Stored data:
——————————
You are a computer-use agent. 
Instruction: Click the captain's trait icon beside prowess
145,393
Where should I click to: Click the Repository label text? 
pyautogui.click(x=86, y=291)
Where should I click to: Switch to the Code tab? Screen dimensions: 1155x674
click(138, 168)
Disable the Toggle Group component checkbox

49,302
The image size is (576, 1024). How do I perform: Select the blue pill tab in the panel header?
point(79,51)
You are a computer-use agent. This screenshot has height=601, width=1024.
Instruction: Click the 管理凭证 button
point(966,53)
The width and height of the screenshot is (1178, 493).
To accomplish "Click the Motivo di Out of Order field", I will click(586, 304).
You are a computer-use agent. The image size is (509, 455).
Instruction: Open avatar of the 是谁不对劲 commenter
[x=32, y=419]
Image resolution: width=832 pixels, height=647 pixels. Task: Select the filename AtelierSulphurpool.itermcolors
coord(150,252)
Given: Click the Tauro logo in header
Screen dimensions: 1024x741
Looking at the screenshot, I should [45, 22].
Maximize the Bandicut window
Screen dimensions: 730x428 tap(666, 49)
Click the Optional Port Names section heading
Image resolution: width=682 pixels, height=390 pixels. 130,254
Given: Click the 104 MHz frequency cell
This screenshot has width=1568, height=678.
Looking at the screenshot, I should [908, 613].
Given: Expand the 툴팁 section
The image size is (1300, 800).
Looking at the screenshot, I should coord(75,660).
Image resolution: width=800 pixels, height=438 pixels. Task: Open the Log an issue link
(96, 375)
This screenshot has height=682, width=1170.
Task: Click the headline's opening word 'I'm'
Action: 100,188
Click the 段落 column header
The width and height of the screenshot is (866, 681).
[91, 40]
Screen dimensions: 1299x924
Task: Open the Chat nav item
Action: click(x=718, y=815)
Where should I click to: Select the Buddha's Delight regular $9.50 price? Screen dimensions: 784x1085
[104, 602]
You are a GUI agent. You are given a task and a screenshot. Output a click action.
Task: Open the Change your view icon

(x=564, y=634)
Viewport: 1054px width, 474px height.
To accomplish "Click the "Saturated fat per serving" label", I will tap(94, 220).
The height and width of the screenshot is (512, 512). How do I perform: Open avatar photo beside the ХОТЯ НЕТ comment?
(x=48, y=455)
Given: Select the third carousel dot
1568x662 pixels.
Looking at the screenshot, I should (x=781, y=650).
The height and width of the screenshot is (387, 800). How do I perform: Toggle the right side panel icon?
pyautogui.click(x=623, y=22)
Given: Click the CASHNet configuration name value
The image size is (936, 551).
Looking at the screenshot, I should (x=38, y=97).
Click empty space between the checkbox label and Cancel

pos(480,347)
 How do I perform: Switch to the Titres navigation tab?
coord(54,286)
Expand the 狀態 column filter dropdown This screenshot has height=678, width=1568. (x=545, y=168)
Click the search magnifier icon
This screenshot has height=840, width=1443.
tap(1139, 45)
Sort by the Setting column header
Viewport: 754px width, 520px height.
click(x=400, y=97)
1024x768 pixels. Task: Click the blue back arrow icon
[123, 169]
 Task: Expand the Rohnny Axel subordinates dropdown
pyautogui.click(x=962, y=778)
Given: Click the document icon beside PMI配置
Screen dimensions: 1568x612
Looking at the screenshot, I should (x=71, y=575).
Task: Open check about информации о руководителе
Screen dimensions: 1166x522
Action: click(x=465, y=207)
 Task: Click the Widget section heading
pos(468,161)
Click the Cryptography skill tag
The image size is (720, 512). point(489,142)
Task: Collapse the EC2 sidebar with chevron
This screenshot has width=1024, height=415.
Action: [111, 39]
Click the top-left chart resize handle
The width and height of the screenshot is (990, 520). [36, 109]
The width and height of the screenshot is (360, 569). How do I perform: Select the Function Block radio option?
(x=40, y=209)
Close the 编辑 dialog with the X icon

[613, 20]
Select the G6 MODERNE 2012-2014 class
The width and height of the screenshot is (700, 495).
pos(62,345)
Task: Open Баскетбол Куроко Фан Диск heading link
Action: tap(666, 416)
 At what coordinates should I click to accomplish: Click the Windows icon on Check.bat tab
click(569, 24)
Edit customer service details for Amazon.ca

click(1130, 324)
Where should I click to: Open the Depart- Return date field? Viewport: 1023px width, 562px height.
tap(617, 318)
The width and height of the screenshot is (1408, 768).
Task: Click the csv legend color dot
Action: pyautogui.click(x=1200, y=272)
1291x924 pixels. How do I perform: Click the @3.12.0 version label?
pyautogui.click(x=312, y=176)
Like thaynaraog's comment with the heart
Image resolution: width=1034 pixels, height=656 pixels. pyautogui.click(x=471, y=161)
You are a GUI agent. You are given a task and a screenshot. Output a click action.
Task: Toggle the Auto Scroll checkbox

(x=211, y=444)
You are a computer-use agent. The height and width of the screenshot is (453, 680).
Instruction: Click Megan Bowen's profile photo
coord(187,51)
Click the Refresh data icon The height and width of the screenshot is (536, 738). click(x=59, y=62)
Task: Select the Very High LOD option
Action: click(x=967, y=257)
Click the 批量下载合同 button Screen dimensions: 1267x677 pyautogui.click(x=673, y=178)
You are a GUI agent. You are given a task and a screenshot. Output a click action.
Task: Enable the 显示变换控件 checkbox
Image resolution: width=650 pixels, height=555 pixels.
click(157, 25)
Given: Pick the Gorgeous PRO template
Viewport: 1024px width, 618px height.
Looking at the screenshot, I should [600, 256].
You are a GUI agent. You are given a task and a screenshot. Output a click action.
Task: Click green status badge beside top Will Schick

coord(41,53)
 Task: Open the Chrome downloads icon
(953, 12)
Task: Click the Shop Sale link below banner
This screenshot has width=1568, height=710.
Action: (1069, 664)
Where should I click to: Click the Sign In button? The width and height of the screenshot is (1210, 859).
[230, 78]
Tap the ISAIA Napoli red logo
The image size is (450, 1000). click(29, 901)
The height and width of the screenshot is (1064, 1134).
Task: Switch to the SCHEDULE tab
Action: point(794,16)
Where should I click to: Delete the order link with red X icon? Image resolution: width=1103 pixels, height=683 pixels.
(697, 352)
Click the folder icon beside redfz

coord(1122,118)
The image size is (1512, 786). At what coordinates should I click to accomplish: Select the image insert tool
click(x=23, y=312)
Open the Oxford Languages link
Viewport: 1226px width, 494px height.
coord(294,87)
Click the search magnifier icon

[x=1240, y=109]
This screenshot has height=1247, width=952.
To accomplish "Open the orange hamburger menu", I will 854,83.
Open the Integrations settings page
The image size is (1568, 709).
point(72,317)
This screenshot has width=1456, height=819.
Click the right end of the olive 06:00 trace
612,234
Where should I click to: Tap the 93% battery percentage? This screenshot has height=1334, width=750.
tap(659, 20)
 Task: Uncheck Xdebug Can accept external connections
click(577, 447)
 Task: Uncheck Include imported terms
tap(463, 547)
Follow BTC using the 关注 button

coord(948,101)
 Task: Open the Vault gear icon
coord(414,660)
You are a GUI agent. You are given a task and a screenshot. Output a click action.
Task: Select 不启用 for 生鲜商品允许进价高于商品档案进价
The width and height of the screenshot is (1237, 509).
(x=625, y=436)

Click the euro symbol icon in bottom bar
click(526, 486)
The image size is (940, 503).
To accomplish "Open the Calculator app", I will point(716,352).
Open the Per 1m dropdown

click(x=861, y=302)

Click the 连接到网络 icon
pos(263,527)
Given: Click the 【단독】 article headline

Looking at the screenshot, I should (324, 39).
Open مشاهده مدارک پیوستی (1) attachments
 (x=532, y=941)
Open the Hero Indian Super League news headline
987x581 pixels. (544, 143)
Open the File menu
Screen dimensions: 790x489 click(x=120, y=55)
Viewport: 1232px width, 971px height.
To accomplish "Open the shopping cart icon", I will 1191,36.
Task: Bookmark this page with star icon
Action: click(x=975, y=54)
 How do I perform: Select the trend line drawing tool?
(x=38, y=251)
——————————
◆ **TASK DESCRIPTION**
Print all the data exactly as shown above.

◆ **EXERCISE RESPONSE**
You are a computer-use agent. 
Instruction: Click the captain's trait icon beside prowess
145,393
Where should I click to: Click the Repository label text? 
pyautogui.click(x=86, y=291)
Where should I click to: Switch to the Code tab? Screen dimensions: 1155x674
click(138, 168)
Disable the Toggle Group component checkbox

49,302
The image size is (576, 1024). How do I perform: Select the blue pill tab in the panel header?
point(79,51)
You are a computer-use agent. This screenshot has height=601, width=1024.
Instruction: Click the 管理凭证 button
point(966,53)
The width and height of the screenshot is (1178, 493).
To accomplish "Click the Motivo di Out of Order field", I will click(586, 304).
You are a computer-use agent. The image size is (509, 455).
Instruction: Open avatar of the 是谁不对劲 commenter
[x=32, y=419]
Image resolution: width=832 pixels, height=647 pixels. Task: Select the filename AtelierSulphurpool.itermcolors
coord(150,252)
Given: Click the Tauro logo in header
Screen dimensions: 1024x741
Looking at the screenshot, I should [45, 22].
Maximize the Bandicut window
Screen dimensions: 730x428 tap(666, 49)
Click the Optional Port Names section heading
Image resolution: width=682 pixels, height=390 pixels. 130,254
Given: Click the 104 MHz frequency cell
This screenshot has width=1568, height=678.
Looking at the screenshot, I should [908, 613].
Given: Expand the 툴팁 section
The image size is (1300, 800).
Looking at the screenshot, I should coord(75,660).
Image resolution: width=800 pixels, height=438 pixels. Task: Open the Log an issue link
(96, 375)
This screenshot has height=682, width=1170.
Task: Click the headline's opening word 'I'm'
Action: 100,188
Click the 段落 column header
The width and height of the screenshot is (866, 681).
[91, 40]
Screen dimensions: 1299x924
Task: Open the Chat nav item
Action: click(x=718, y=815)
Where should I click to: Select the Buddha's Delight regular $9.50 price? Screen dimensions: 784x1085
[104, 602]
You are a GUI agent. You are given a task and a screenshot. Output a click action.
Task: Open the Change your view icon

(x=564, y=634)
Viewport: 1054px width, 474px height.
To accomplish "Click the "Saturated fat per serving" label", I will tap(94, 220).
The height and width of the screenshot is (512, 512). How do I perform: Open avatar photo beside the ХОТЯ НЕТ comment?
(x=48, y=455)
Given: Select the third carousel dot
1568x662 pixels.
Looking at the screenshot, I should (x=781, y=650).
The height and width of the screenshot is (387, 800). How do I perform: Toggle the right side panel icon?
pyautogui.click(x=623, y=22)
Given: Click the CASHNet configuration name value
The image size is (936, 551).
Looking at the screenshot, I should (x=38, y=97).
Click empty space between the checkbox label and Cancel

pos(480,347)
 How do I perform: Switch to the Titres navigation tab?
coord(54,286)
Expand the 狀態 column filter dropdown This screenshot has height=678, width=1568. (x=545, y=168)
Click the search magnifier icon
This screenshot has height=840, width=1443.
tap(1139, 45)
Sort by the Setting column header
Viewport: 754px width, 520px height.
click(x=400, y=97)
1024x768 pixels. Task: Click the blue back arrow icon
[123, 169]
 Task: Expand the Rohnny Axel subordinates dropdown
pyautogui.click(x=962, y=778)
Given: Click the document icon beside PMI配置
Screen dimensions: 1568x612
Looking at the screenshot, I should (x=71, y=575).
Task: Open check about информации о руководителе
Screen dimensions: 1166x522
Action: click(x=465, y=207)
 Task: Click the Widget section heading
pos(468,161)
Click the Cryptography skill tag
The image size is (720, 512). point(489,142)
Task: Collapse the EC2 sidebar with chevron
This screenshot has width=1024, height=415.
Action: [111, 39]
Click the top-left chart resize handle
The width and height of the screenshot is (990, 520). [36, 109]
The width and height of the screenshot is (360, 569). How do I perform: Select the Function Block radio option?
(x=40, y=209)
Close the 编辑 dialog with the X icon

[613, 20]
Select the G6 MODERNE 2012-2014 class
The width and height of the screenshot is (700, 495).
pos(62,345)
Task: Open Баскетбол Куроко Фан Диск heading link
Action: tap(666, 416)
 At what coordinates should I click to accomplish: Click the Windows icon on Check.bat tab
click(569, 24)
Edit customer service details for Amazon.ca

click(1130, 324)
Where should I click to: Open the Depart- Return date field? Viewport: 1023px width, 562px height.
tap(617, 318)
The width and height of the screenshot is (1408, 768).
Task: Click the csv legend color dot
Action: pyautogui.click(x=1200, y=272)
1291x924 pixels. How do I perform: Click the @3.12.0 version label?
pyautogui.click(x=312, y=176)
Like thaynaraog's comment with the heart
Image resolution: width=1034 pixels, height=656 pixels. pyautogui.click(x=471, y=161)
You are a GUI agent. You are given a task and a screenshot. Output a click action.
Task: Toggle the Auto Scroll checkbox

(x=211, y=444)
You are a computer-use agent. The height and width of the screenshot is (453, 680).
Instruction: Click Megan Bowen's profile photo
coord(187,51)
Click the Refresh data icon The height and width of the screenshot is (536, 738). click(x=59, y=62)
Task: Select the Very High LOD option
Action: click(x=967, y=257)
Click the 批量下载合同 button Screen dimensions: 1267x677 pyautogui.click(x=673, y=178)
You are a GUI agent. You are given a task and a screenshot. Output a click action.
Task: Enable the 显示变换控件 checkbox
Image resolution: width=650 pixels, height=555 pixels.
click(157, 25)
Given: Pick the Gorgeous PRO template
Viewport: 1024px width, 618px height.
Looking at the screenshot, I should [600, 256].
You are a GUI agent. You are given a task and a screenshot. Output a click action.
Task: Click green status badge beside top Will Schick

coord(41,53)
 Task: Open the Chrome downloads icon
(953, 12)
Task: Click the Shop Sale link below banner
This screenshot has width=1568, height=710.
Action: (1069, 664)
Where should I click to: Click the Sign In button? The width and height of the screenshot is (1210, 859).
[230, 78]
Tap the ISAIA Napoli red logo
The image size is (450, 1000). click(29, 901)
The height and width of the screenshot is (1064, 1134).
Task: Switch to the SCHEDULE tab
Action: point(794,16)
Where should I click to: Delete the order link with red X icon? Image resolution: width=1103 pixels, height=683 pixels.
(697, 352)
Click the folder icon beside redfz

coord(1122,118)
The image size is (1512, 786). At what coordinates should I click to accomplish: Select the image insert tool
click(x=23, y=312)
Open the Oxford Languages link
Viewport: 1226px width, 494px height.
coord(294,87)
Click the search magnifier icon

[x=1240, y=109]
This screenshot has height=1247, width=952.
To accomplish "Open the orange hamburger menu", I will 854,83.
Open the Integrations settings page
The image size is (1568, 709).
point(72,317)
This screenshot has width=1456, height=819.
Click the right end of the olive 06:00 trace
612,234
Where should I click to: Tap the 93% battery percentage? This screenshot has height=1334, width=750.
tap(659, 20)
 Task: Uncheck Xdebug Can accept external connections
click(577, 447)
 Task: Uncheck Include imported terms
tap(463, 547)
Follow BTC using the 关注 button

coord(948,101)
 Task: Open the Vault gear icon
coord(414,660)
You are a GUI agent. You are given a task and a screenshot. Output a click action.
Task: Select 不启用 for 生鲜商品允许进价高于商品档案进价
The width and height of the screenshot is (1237, 509).
(x=625, y=436)

Click the euro symbol icon in bottom bar
click(526, 486)
The image size is (940, 503).
To accomplish "Open the Calculator app", I will point(716,352).
Open the Per 1m dropdown

click(x=861, y=302)

Click the 连接到网络 icon
pos(263,527)
Given: Click the 【단독】 article headline

Looking at the screenshot, I should (324, 39).
Open مشاهده مدارک پیوستی (1) attachments
 (x=532, y=941)
Open the Hero Indian Super League news headline
987x581 pixels. (544, 143)
Open the File menu
Screen dimensions: 790x489 click(x=120, y=55)
Viewport: 1232px width, 971px height.
To accomplish "Open the shopping cart icon", I will 1191,36.
Task: Bookmark this page with star icon
Action: click(x=975, y=54)
 How do I perform: Select the trend line drawing tool?
(x=38, y=251)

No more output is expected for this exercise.